Flexible and Adaptive
Steel is highly adaptive, as not only can you bend it while keeping its strength and rigidity, but it’s also highly accepting of treatments to change its external nature. There are industrial coatings and agents available to make it more resistant to the elements, which is critical with industries dealing in extreme temperatures. It’s also a highly modular material, allowing it to be repositioned, manipulated, and combined to the needs of the design. Truly, steel offers a sense of freedom when it comes to structuring design, adding a layer of flexibility (and strength!) not otherwise available before.
Accessibility and Reusability
There are fewer raw materials needed to produce a single strong steel beam, especially in comparison to wood. As steel production research and technology continue to progress, materials required for steel production become more efficient and optimized. Scientists harnessed the power of alloys, mixing different kinds of steel to produce different results appropriate for different purposes.
This also reduces the need for the constant mining of natural ingredients, something that is relevant in this environmentally aware era. Add the fact that many steel materials are highly reusable, as even after demolition, the steel used to create structures can still be harvested for reuse.

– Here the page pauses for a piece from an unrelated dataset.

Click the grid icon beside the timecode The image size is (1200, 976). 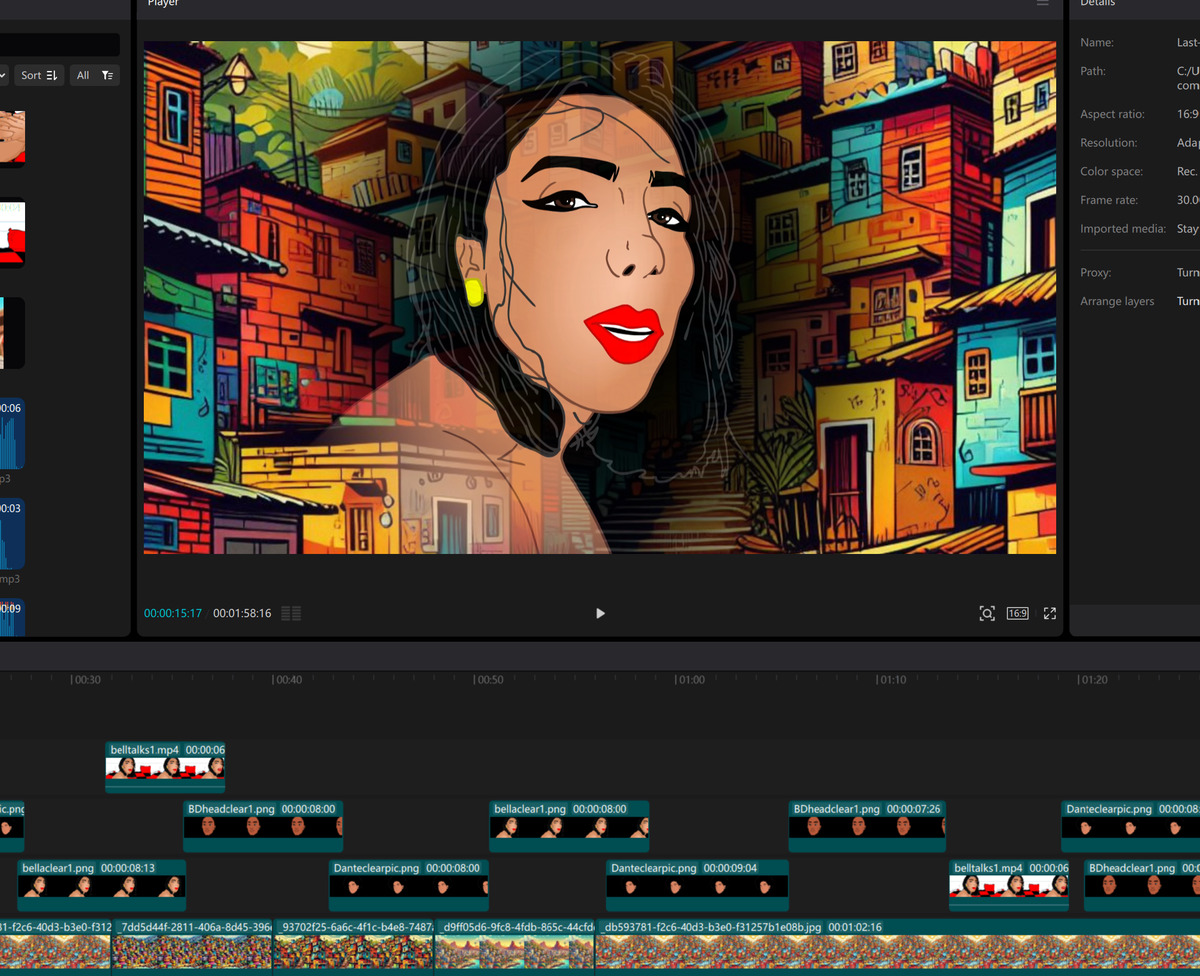[291, 613]
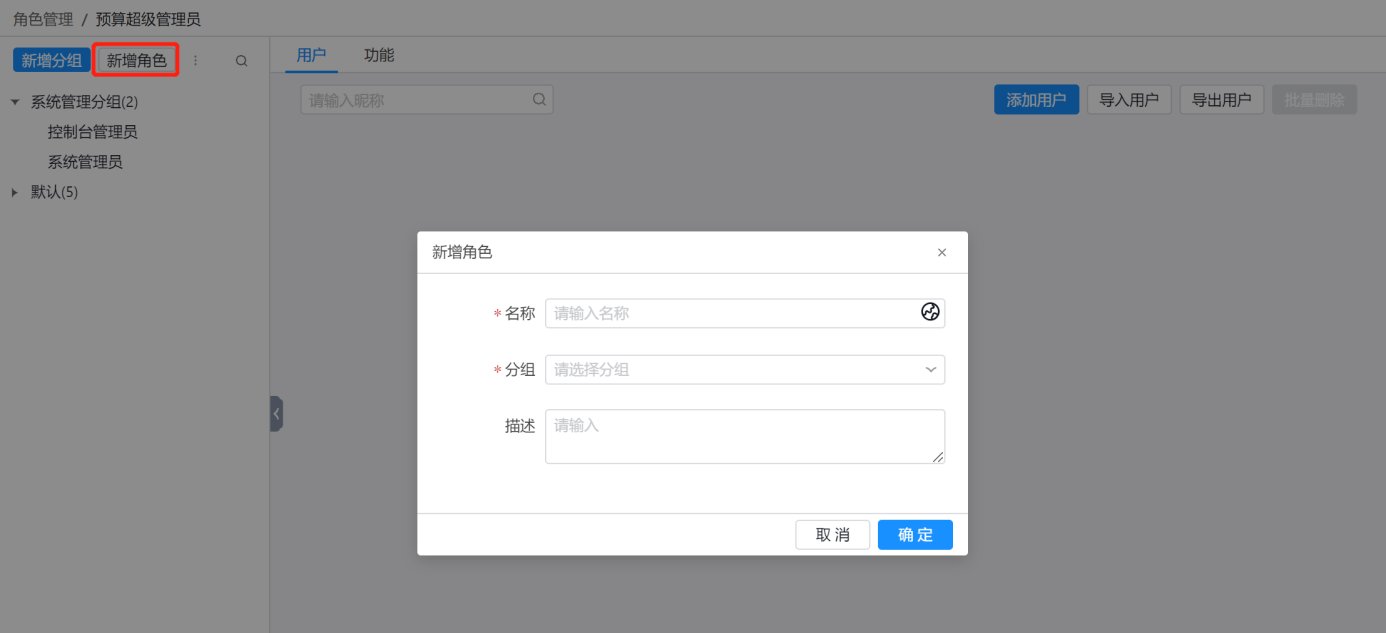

Resistance to the Elements
On its own, steel is highly resistant to the elements. It’s highly resistant to high temperatures, even flames, reducing the risk of fire- something that has plagued non-steel structures throughout the history of humanity. It’s also resistant, if not immune, to insect attacks and burrowing animals. While steel isn’t exactly waterproof, there are many ways to treat or coat it so that it becomes so, with some types of steel alloy being almost immune to oxidation or corrosion.
Uses of Steel in Construction
We know that steel is heavily used in construction, but just how frequently is it used? Below are some of the most common steel structures, and why steel is the material of choice for them.
High Rise Structures
The presence of towering skyscrapers in any modern city is all thanks to how humans have harnessed the power of steel. Steel is resistant to different kinds of elements, be it rain, earthquake, or winds. It’s a relatively flexible metal, providing leeway when it comes to motion, but durable enough to not bend or break when pressure is applied.
Industrial Sheds and Warehouses
Warehouses and industrial structures owe their existence to structural steel. These very simple and basic structures rely on the structural integrity of steel, providing a comparatively low-cost and accessible method when it comes to storage and industrial-grade requirements.
Homes and Residential Structures
Just as skyscrapers need to survive and endure the elements, so do the houses that we live in. And because steel has become so easy to manufacture, they’re fast replacing wood as the primary choice for creating foundations for homes. Continuous research and development have led to better and more efficient uses of steel for home construction as well, making its value undeniable.
Bridges and Passageways
Because steel is a highly tensile material, its strength-to-weight ratio is high. In comparison to other materials, such as wood or soil, it can withstand weight much higher than its own. This makes steel perfect for bridges and other passageways, as engineers and architects can design according to function or ergonomics rather than having to design around an environmental trait or feature.
Steel is definitely among the most important inventions of humans. It has greatly impacted society through its ability to protect. In the future, steel will remain a viable option for construction, along with other environmentally sustainable options that are being developed.